7. The method of claim 6, further comprising: converting absorbance (ABS) into PPM by an equation and setting Y intercept to zero as follows:
Reading=a*ABS.sup.3+b*ABS.sup.2+c*ABS, wherein Reading is a PPM concentration and a, b, and c are fitting parameters.

Description

BRIEF DESCRIPTION OF THE DRAWINGS

(1) FIG. 1 is a schematic view of an apparatus embodying the present invention.

(2) FIG. 2 is a pictorial view of a measurement chamber from the apparatus as shown in FIG. 1.

(3) FIG. 3 is a schematic view of a preferred spatial relationship between a transmitted excitation light and a received fluorescent signal from the apparatus shown in FIG. 1.

(4) FIG. 4(a) is measurements of fluorescent materials at different ppm in the incorporated reference of U.S. Pat. No. 7,935,938.

(5) FIG. 4(b) is measurements of the fluorescent material at different ppm in a system incorporating the current improvements over the incorporated reference.

(6) FIG. 5 is a modified schematic from FIG. 1 further illustrating changes from the incorporated reference.

(7) FIG. 6 is a schematic view of an apparatus for measurement of material in a liquid through absorption of light.

(8) FIG. 7 is a pictorial view of a measurement chamber to be used with the apparatus shown in FIG. 6.

(9) FIG. 8 is an enlarged pictorial view of the optical block shown in FIG. 6.

(10) FIG. 9 is a graft of light intensity versus wavelength showing the spectral output of a dual path system.

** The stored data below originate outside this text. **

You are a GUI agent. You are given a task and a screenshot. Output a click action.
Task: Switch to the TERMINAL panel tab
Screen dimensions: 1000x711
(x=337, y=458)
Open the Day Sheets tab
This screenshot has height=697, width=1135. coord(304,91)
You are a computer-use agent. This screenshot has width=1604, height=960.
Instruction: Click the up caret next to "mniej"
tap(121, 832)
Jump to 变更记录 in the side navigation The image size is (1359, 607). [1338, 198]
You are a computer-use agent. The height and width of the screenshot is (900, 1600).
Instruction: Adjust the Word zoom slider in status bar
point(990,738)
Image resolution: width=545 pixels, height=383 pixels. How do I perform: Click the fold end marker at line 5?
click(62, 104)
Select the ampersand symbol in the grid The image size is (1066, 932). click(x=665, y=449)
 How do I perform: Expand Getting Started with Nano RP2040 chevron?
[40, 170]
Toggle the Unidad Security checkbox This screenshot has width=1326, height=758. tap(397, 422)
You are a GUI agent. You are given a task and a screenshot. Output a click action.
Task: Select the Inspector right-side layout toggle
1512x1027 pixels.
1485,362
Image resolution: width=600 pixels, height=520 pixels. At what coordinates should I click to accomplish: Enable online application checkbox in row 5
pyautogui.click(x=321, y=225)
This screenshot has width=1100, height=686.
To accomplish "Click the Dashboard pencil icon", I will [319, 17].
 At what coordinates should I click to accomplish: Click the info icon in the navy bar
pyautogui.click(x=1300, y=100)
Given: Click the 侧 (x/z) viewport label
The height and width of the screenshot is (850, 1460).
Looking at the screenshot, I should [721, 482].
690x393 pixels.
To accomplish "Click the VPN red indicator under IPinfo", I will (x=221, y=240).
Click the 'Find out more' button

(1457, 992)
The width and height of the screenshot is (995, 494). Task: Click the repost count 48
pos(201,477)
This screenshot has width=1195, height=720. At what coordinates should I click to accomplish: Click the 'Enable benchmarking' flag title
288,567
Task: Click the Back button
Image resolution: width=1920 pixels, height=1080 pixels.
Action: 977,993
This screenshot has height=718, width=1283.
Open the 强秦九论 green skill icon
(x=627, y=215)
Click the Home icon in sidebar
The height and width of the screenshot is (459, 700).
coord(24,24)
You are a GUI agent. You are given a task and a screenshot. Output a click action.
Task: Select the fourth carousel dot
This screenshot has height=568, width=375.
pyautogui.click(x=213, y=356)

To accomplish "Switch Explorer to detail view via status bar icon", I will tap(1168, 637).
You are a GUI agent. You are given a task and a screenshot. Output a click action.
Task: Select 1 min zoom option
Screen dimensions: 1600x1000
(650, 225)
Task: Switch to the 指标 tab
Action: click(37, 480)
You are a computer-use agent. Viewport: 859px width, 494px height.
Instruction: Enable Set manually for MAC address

(11) FIG. 10 is a flow chart illustrating the operational logic of the light control module in FIG. 6.

(12) FIGS. 11A-11D are illustrative diagrams comparing light intensity to wavelength with various samples.

DESCRIPTION OF THE PREFERRED EMBODIMENT

(13) Having previously incorporated by reference U.S. Pat. No. 7,935,938, over which the present invention is an improvement, all reference numerals given herein below will start with the number 110 or higher so that none of the reference numerals will conflict with the reference numerals of the incorporated reference.

(14) Referring to FIG. 1 of the present invention, a measurement chamber 110 is shown with water flowing there through. A measurement window 112 is provided on one side of the measurement chamber 110. In contact with the measurement window 112 is a coupling mass 114, with piezoelectric transducers 116 being located in the coupling mass 114 but away from the measurement window 112.

(15) Connecting through the coupling mass 114 to the measurement window 112 is a single channel 118. Through the single channel 118, an excitation signal 122 is transmitted and fluorescent light 120 is collected or received using the light guides 123 and 125, respectively. The excitation signal 122 can be lasers, light emitting diodes or lamps 126. What is required is that the excitation signal 122 cause oil particles contained in the water flow to fluoresce so that the fluorescent light 120 can be detected by fluorescent detector 124. The excitation signal 122 is provided by an excitation source 126. The piezoelectric transducers 116 are energized by ultrasonic power supply 128.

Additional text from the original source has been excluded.